Angesichts der schweren Unruhen im französischen Überseegebiet Neukaledonien will Frankreichs Präsident Macron eine umstrittene Reform zunächst zurückhalten.
Neukaledonien-Krise
Während seines Besuchs würden Entscheidungen getroffen und Ankündigungen gemacht, versprach Macron. - Ludovic Marin/AFP Pool via AP/dpa

Die von Paris geplante Verfassungsänderung sollte Tausenden französischstämmigen Bewohnern der Inselgruppe im Südpazifik das Wahlrecht einräumen und hatte Proteste ausgelöst. «Ich habe mich dazu verpflichtet, dass diese Reform derzeit im aktuellen Kontext nicht in Kraft tritt», sagte Macron nach langen Gesprächen mit politischen Verantwortlichen in der Inselhauptstadt Nouméa am Donnerstag. Man wolle sich einige Wochen Zeit geben, damit die Situation sich beruhige und politische Gespräche wieder aufgenommen werden könnten. Die Reform sei politisch aber legitim.

Macron forderte von den politischen Kräften vor Ort, in den kommenden Stunden und Tagen zu einem Ende der Blockaden aufzurufen. «Der Weg in die Zukunft ist von der Glut blockiert.» Anschliessend solle der aktuell geltende Ausnahmezustand aufgehoben werden und der politische Dialog wieder beginnen. In einem Monat wolle er dann erneut auf die Situation schauen und Entscheidungen treffen.

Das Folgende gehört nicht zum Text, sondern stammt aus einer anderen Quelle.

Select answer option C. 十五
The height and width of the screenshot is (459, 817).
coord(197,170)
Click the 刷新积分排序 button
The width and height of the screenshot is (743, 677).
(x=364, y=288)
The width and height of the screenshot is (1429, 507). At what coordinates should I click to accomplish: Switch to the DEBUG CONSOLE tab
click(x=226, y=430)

Im Kern dreht sich der Konflikt um das Verhältnis des etwa 1500 Kilometer östlich von Australien gelegenen Archipels zu Frankreich. Die Inselgruppe geniesst weitgehende Autonomie. Bei drei Volksabstimmungen 2018, 2020 und 2021 stimmten die Bewohner der ehemaligen französischen Kolonie für einen Verbleib bei Frankreich. Seit dem letzten, von den Separatisten boykottierten Votum, stocken jedoch die Gespräche über einen neuen Status. Eigentlich sollte dieser bereits bis zum vergangenen Juni gefunden sein. Für Frankreich ist Neukaledonien vor allem militärisch und geopolitisch sowie wegen grosser Nickelvorkommen von Bedeutung.

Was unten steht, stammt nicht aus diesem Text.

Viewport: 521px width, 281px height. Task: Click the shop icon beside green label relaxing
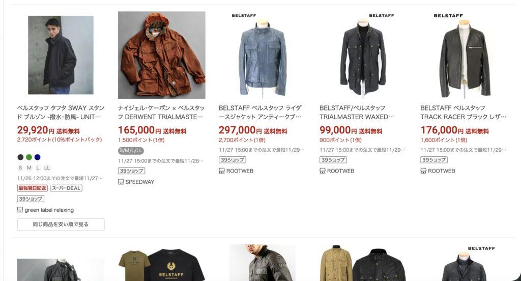20,210
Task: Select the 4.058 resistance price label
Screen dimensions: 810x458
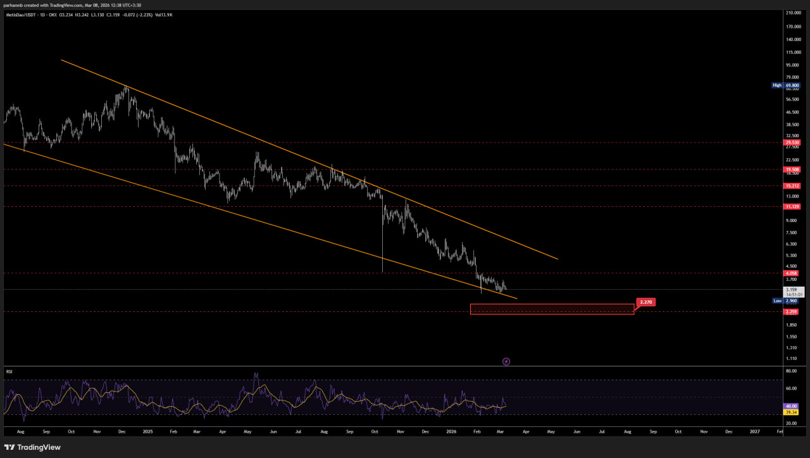Action: coord(792,273)
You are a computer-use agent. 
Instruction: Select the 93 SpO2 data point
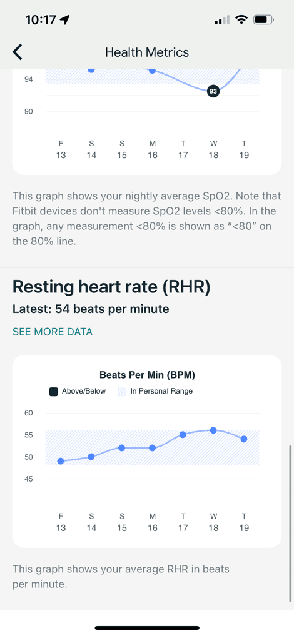(213, 91)
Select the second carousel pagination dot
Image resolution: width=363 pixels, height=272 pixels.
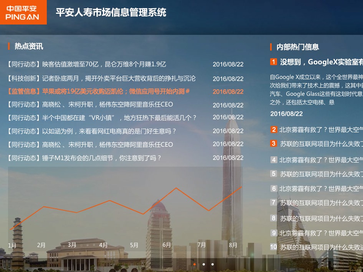pos(204,264)
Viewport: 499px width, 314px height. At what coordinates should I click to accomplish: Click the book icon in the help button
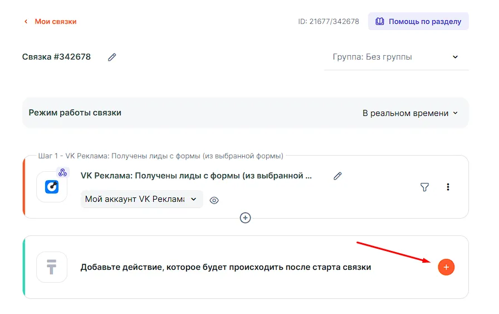click(380, 22)
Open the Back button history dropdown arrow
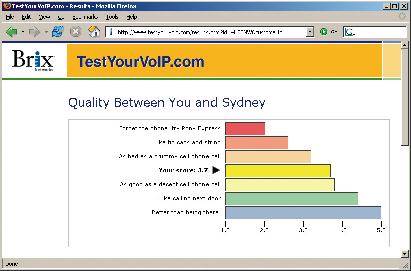 pos(23,33)
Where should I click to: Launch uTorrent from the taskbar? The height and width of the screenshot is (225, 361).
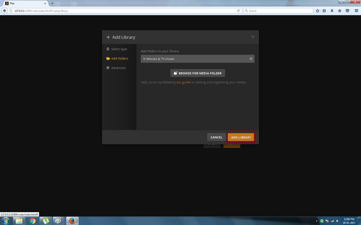coord(45,220)
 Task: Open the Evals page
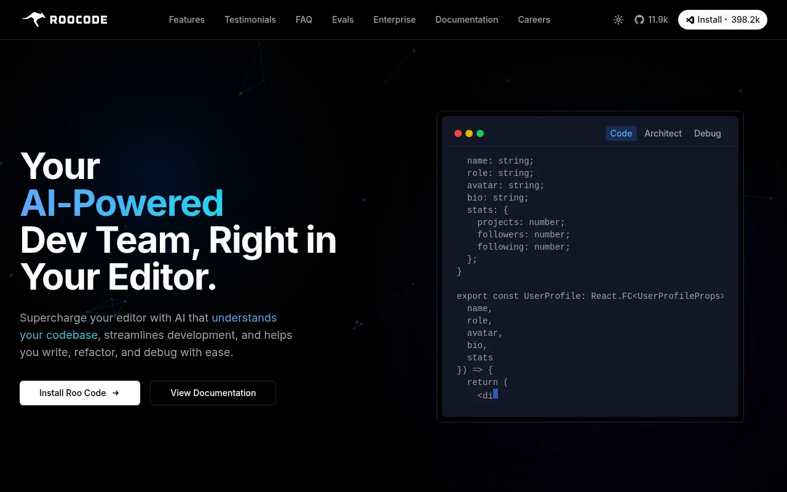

Umfassende Einigung über die Wählerschaft

Macron betonte nun, sein Ziel sei es, dass eine umfassende Einigung über die Wählerschaft, die Staatsbürgerschaft, einen neuen Sozialvertrag, die Kräfteverteilung und die wirtschaftliche Zukunft gefunden werden solle. Es müsse nun Vertrauen zwischen den Dialogpartnern wiedergefunden werden. Derzeit gebe es keine gemeinsame Zukunftsvision zwischen Loyalisten und Unabhängigkeitsbefürwortern auf der Inselgruppe. Der Staatschef mahnte: «Unsere kollektive Verantwortung ist immens.»

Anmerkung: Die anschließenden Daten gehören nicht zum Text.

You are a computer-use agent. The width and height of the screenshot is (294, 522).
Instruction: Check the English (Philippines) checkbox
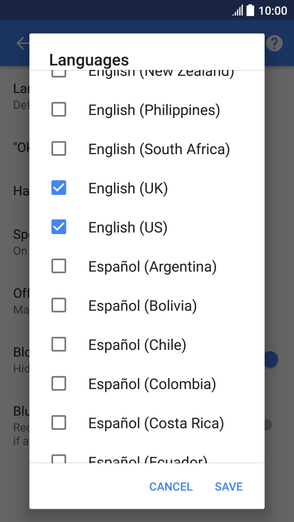59,110
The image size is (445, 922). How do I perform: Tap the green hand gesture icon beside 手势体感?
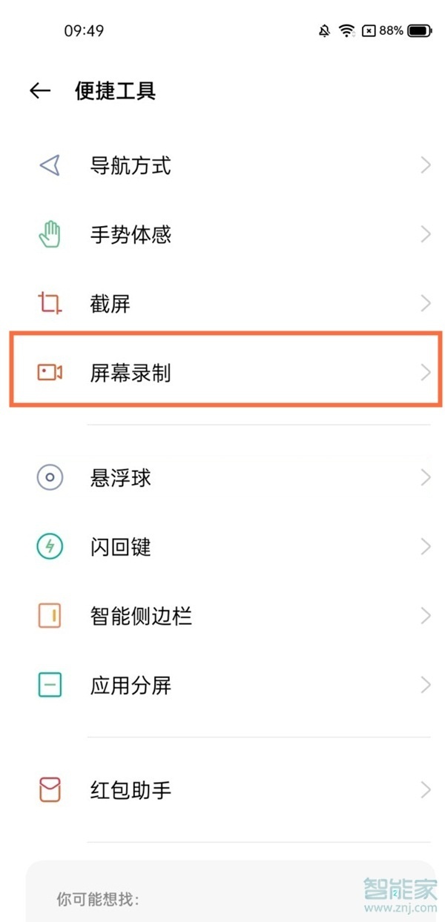[49, 234]
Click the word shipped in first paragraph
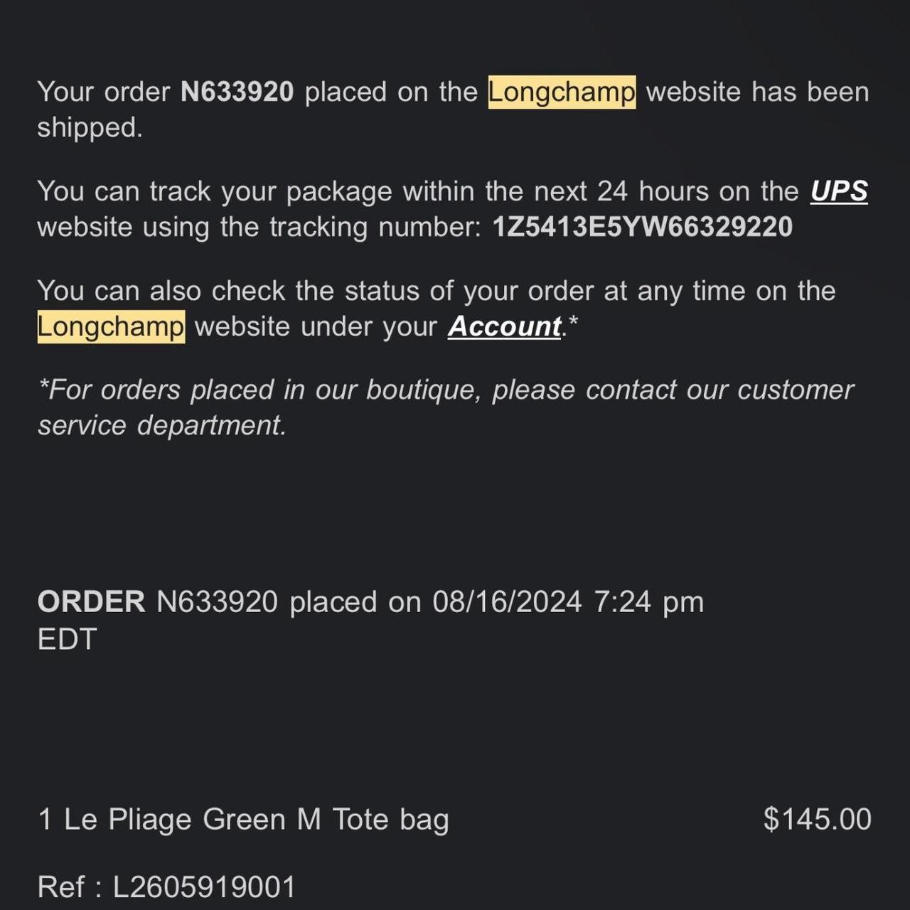Image resolution: width=910 pixels, height=910 pixels. [x=90, y=128]
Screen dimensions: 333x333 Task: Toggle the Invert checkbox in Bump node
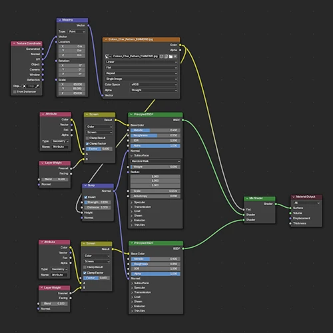[x=86, y=197]
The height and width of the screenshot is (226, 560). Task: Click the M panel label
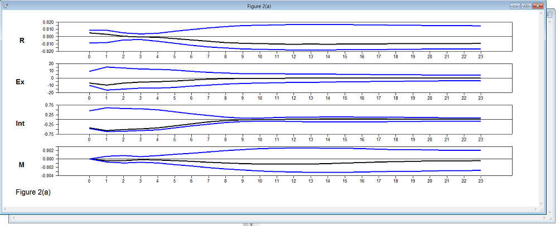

Bei den Krawallen, die vor mehr als einer Woche begannen, wurden zahlreiche Geschäfte zerstört und geplündert. Der Flughafen von Nouméa ist weiterhin für alle kommerziellen Flüge geschlossen. Frankreich entsandte zusätzliche Sicherheitskräfte auf die Inselgruppe. Diese würden so lange wie nötig in Neukaledonien bleiben, sagte Macron. Inzwischen hat sich die Lage etwas beruhigt. Der Sender 1ère Nouvelle-Calédonie zitierte aber einen Lokalpolitiker mit den Worten, dass sich die Situation auch jederzeit wieder verschlimmern könne. «Es herrscht ein unbeschreibliches Chaos», sagte er.